Hi,
I have made a chatbot, using the translation model [1] (with some modifications), by feeding it with message-response pairs from the Ubuntu Dialogue Corpus. I was wondering if anyone has any ideas about how I can handle context in a conversation? I.e. I don’t want the chatbot to forget what I have previously said, after I enter a new sentence.
I can only think about one strategy, which is to handle the context in the preprocessing. Lets say that I have this conversation:
M1: Hi, how are you?
R1: Hey, good! I just finished work at the restaurant. How are you?
M2: Good. How was it?
R2: Exhausting…
M3: Many customers?
R3: Yes, and they didn’t tip well either!
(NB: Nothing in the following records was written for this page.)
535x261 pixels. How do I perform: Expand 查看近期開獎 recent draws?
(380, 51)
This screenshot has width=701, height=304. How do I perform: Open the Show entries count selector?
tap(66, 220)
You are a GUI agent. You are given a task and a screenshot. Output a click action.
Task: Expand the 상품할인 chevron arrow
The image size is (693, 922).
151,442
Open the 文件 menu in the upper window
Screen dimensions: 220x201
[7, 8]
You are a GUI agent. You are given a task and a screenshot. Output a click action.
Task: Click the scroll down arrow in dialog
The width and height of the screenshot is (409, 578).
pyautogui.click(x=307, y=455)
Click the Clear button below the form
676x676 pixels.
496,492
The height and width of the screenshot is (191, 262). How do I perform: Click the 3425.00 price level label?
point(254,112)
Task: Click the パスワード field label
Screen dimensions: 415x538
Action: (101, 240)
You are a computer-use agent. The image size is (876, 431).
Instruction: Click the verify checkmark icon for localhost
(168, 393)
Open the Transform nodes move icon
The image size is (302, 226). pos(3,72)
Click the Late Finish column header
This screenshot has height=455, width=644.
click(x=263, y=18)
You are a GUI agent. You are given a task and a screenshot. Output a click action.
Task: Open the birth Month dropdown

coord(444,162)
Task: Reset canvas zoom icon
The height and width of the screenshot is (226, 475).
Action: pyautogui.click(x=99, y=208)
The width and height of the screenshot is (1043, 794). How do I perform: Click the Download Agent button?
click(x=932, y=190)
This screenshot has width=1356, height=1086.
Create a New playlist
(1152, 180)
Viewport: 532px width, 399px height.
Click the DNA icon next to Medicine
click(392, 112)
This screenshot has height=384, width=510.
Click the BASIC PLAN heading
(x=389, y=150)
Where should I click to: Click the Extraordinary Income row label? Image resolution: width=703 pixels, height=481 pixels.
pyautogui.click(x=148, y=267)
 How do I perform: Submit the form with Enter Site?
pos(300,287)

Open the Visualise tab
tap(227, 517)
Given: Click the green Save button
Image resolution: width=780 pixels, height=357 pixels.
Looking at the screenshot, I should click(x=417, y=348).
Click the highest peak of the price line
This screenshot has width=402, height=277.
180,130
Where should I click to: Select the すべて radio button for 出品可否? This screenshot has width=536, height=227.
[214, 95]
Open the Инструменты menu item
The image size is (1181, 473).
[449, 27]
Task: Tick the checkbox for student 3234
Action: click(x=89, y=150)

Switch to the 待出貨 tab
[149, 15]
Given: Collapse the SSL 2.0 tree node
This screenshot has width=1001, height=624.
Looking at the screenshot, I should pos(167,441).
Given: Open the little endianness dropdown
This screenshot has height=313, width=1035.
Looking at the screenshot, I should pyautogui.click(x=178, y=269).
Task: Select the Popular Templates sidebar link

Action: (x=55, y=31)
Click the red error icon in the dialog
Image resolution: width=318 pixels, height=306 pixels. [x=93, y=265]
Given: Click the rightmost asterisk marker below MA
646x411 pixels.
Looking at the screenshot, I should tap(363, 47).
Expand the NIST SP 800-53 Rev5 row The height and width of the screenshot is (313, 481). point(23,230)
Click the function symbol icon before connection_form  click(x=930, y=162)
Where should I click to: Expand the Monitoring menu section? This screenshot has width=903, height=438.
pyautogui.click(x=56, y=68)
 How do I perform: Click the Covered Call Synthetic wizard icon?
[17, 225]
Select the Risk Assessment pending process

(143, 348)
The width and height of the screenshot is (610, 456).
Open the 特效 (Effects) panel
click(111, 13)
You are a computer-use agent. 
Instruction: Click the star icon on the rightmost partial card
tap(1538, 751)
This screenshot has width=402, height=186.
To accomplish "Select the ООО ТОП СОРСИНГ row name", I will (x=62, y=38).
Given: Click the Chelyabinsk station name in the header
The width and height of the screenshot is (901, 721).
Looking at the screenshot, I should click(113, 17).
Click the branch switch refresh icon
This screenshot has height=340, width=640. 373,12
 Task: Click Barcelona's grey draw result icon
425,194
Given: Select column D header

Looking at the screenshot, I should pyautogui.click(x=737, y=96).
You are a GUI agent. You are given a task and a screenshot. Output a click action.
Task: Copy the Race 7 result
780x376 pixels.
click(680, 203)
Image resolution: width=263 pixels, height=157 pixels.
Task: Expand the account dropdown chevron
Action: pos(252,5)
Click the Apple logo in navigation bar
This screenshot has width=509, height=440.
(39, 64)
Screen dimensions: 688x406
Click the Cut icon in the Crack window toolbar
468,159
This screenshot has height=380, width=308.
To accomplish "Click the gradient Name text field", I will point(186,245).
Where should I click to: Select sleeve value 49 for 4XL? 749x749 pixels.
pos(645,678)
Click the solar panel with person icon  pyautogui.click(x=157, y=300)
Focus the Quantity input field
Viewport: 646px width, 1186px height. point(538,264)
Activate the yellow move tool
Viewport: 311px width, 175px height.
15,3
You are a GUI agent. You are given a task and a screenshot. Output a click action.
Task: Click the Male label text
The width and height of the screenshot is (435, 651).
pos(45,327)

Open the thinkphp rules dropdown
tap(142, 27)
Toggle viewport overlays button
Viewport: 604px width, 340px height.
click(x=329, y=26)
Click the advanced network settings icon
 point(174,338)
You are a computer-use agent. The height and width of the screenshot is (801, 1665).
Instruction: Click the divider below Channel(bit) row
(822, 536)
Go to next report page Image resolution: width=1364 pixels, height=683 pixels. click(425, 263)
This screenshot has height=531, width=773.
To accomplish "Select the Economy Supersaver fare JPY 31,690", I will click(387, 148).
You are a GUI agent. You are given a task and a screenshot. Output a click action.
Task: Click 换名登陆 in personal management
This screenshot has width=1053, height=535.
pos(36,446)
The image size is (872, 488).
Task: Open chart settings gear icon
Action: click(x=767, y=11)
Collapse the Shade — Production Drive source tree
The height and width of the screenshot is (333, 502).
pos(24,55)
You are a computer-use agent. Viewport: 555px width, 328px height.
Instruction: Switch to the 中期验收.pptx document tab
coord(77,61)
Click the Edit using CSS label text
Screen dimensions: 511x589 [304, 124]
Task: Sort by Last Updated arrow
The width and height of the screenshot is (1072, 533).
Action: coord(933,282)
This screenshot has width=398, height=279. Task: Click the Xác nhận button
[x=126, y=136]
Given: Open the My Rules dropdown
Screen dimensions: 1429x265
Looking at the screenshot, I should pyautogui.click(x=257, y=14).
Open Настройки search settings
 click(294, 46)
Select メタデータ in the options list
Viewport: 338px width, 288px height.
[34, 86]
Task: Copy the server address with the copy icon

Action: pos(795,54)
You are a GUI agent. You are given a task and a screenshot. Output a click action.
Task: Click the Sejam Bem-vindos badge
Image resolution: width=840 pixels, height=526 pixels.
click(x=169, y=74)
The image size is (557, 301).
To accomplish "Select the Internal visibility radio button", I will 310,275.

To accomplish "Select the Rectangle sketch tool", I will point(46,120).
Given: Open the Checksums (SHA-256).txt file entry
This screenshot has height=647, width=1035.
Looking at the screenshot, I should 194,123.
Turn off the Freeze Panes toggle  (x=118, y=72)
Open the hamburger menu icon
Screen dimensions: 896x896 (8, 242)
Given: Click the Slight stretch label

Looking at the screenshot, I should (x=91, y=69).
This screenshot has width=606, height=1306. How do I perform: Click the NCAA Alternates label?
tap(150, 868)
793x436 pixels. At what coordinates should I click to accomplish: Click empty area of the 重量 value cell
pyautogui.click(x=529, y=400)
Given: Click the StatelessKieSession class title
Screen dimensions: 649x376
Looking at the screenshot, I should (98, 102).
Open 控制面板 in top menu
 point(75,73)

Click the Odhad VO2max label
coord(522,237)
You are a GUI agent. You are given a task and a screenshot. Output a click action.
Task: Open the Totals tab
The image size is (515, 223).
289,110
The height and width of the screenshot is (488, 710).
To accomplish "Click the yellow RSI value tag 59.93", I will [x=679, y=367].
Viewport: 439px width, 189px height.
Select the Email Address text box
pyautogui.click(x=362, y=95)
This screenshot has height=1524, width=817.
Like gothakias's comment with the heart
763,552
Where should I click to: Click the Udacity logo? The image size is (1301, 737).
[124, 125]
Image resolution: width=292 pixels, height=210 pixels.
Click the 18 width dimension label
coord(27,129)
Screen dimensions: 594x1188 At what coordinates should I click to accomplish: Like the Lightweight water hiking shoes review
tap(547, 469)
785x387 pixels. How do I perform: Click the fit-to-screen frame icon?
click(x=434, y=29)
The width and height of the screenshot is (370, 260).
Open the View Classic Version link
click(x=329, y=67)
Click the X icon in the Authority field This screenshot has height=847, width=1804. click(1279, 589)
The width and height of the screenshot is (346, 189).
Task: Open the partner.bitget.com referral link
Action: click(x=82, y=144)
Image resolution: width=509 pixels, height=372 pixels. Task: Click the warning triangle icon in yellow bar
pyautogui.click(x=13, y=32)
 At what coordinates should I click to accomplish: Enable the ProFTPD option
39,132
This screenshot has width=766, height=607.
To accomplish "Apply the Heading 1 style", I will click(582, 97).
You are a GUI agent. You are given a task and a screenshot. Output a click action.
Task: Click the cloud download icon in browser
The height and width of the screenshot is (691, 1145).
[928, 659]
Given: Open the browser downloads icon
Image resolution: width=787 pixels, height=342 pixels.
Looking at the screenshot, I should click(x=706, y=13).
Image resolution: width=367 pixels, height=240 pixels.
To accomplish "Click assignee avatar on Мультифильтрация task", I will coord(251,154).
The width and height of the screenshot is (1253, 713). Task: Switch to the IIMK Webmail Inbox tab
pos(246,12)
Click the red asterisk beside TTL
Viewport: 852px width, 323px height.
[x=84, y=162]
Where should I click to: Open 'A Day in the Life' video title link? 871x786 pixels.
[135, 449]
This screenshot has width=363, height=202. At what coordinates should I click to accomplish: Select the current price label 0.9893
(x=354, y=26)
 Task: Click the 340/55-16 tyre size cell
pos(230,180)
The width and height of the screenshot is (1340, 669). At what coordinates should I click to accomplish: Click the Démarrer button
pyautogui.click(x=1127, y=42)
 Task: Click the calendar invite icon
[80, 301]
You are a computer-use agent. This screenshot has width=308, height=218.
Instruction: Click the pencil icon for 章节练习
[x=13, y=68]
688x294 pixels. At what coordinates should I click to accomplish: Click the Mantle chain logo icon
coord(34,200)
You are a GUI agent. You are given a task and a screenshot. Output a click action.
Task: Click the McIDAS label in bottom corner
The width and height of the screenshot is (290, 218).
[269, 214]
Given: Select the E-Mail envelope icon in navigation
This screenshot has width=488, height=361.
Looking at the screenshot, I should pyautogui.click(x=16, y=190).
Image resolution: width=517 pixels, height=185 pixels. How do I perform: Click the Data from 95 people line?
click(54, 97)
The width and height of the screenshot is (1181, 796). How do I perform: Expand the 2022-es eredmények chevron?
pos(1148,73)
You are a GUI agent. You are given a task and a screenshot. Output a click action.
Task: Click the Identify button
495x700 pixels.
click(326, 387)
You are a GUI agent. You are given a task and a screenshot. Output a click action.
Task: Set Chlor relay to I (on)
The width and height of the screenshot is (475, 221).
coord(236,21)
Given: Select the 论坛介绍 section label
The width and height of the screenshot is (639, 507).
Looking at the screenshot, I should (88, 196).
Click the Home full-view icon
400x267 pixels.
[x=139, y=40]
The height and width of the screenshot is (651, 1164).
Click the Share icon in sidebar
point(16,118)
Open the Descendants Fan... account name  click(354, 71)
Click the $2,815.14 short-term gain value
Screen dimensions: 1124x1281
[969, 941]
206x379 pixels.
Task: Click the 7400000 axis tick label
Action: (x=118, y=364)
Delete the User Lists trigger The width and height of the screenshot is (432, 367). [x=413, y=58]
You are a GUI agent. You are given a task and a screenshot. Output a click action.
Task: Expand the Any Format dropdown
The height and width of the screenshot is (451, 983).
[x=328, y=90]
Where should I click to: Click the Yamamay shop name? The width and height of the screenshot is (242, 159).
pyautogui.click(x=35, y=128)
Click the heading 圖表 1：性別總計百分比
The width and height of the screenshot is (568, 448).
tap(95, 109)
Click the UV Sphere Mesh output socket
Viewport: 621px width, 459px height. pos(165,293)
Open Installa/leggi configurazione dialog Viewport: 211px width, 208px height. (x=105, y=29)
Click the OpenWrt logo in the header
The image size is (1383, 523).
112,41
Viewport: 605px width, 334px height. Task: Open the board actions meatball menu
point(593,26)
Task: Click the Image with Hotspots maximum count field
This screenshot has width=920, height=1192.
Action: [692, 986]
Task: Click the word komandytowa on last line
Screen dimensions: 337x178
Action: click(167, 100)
Then I could put them in pairs like this: (M1-R1), (R1M2-R2), (R2M3-R3) etc… Another option would be to save the context from M1 in each pair e.g. (M1-R1), (M1R1M2-R2), (M1R1M2R2M3-R3) - but then the length of the training sentences will increase (a lot) - leading to more memory allocating during training and I would probably need to decrease my network (fewer neurons in each layer).
They did something similar in this paper[2], but I don’t understand how their model is built and how it will handle this.
[1] https://www.tensorflow.org/tutorials/seq2seq
[2] https://arxiv.org/abs/1506.06714